Sur le balcon de mon bureau à Monte-Carlo, les volets repliés abritent depuis des années deux espèces similaires avec des tiges plus minces. Ici et là, elles ont développé de fortes racines adventives qui se glissent dans les interstices du bois et permettent à la plante de grimper.
Au début de l’été, ils produisent une fleur après l’autre, en échange d’un peu d’arrosage au pied et de généreuses nébulisations sur les persiennes.
CULTURE
Comme presque tous les cactus, sauf les Epiphyllum, toutes ces plantes ont besoin de beaucoup de soleil, d’un sol léger, sablonneux, calcaire, riche en phosphore et potassium, mais pauvre en azote puisque, hormis les Pereskia, ils n’ont pas à fabriquer des feuilles.
En pratique, Jean-Marie Solichon recommande un engrais pour arbres fruitiers. Et contrairement à une idée très répandue, un approvisionnement régulier en eau est également nécessaire.
Certes les cactus craignent la stagnation de l’eau à leurs racines et exigent un drainage parfait, mais cela ne signifie pas pour autant qu’ils faille les arroser avec un compte-gouttes.
Pendant le repos hivernal, un arrosage par mois est généralement suffisant, mais en été, surtout dans les petits pots sur une terrasse ensoleillée, il faut le faire au moins 2-3 fois par semaine.
Dans la nature, les racines descendent profondément, et aux endroits stratégiques, près des rochers, elles profitent de la rosée du matin ; mais dans un petit pot de quelques centimètres, sec et compact, elles peuvent rapidement mourir d’asphyxie.
Les variétés les plus frileuses, surtout si les hivers sont pluvieux, réclament un auvent ou une serre bricolée avec des feuilles de plastique, perforées pour la ventilation. Celles qui sont abritées dans une véranda demandent à être exposées progressivement au soleil, pour éviter les brûlures inesthétiques.
Sans oublier, surtout pour le groupe des Cereus, des traitements périodiques contre les cochenilles qui peuvent facilement s’installer dans les replis des tiges.
REPRODUCTION
Entre mai et juillet, à des températures supérieures à 20 °C, les graines sont semées sur du sable humide après une nuit de trempage dans de l’eau chaude, dans une terrine recouverte d’un verre rendu opaque avec un peu de chaux, qui peut également être laissée au soleil. Le milieu doit être progressivement ventilé lorsque les semis apparaissent.

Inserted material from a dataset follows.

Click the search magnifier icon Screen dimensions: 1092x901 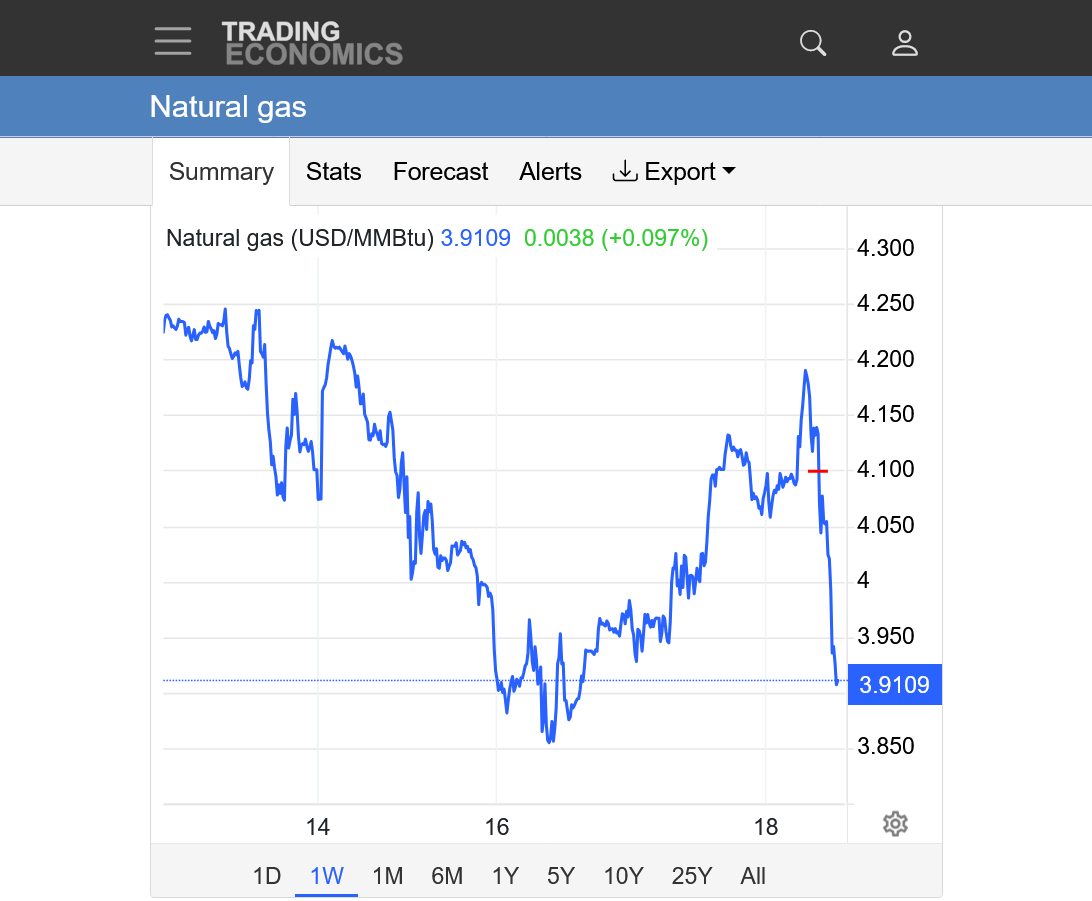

Plus rapide et plus avantageuse est la propagation par bouturage. Dans la nature, les articles de nombreuses espèces comme Hylocereus se détachent spontanément, s’enracinant au sol. En culture, il suffit de les prélever avec une bonne paire de gants et une lame, de laisser la plaie guérir à l’ombre, dans un environnement chaud et bien aéré, les tiges suspendues à l’envers ; après une ou deux semaines selon le diamètre de la coupe, on les enfonce dans un sol sableux pas trop humide.
Mais pour admirer les premières fleurs, il faut souvent des années de patience.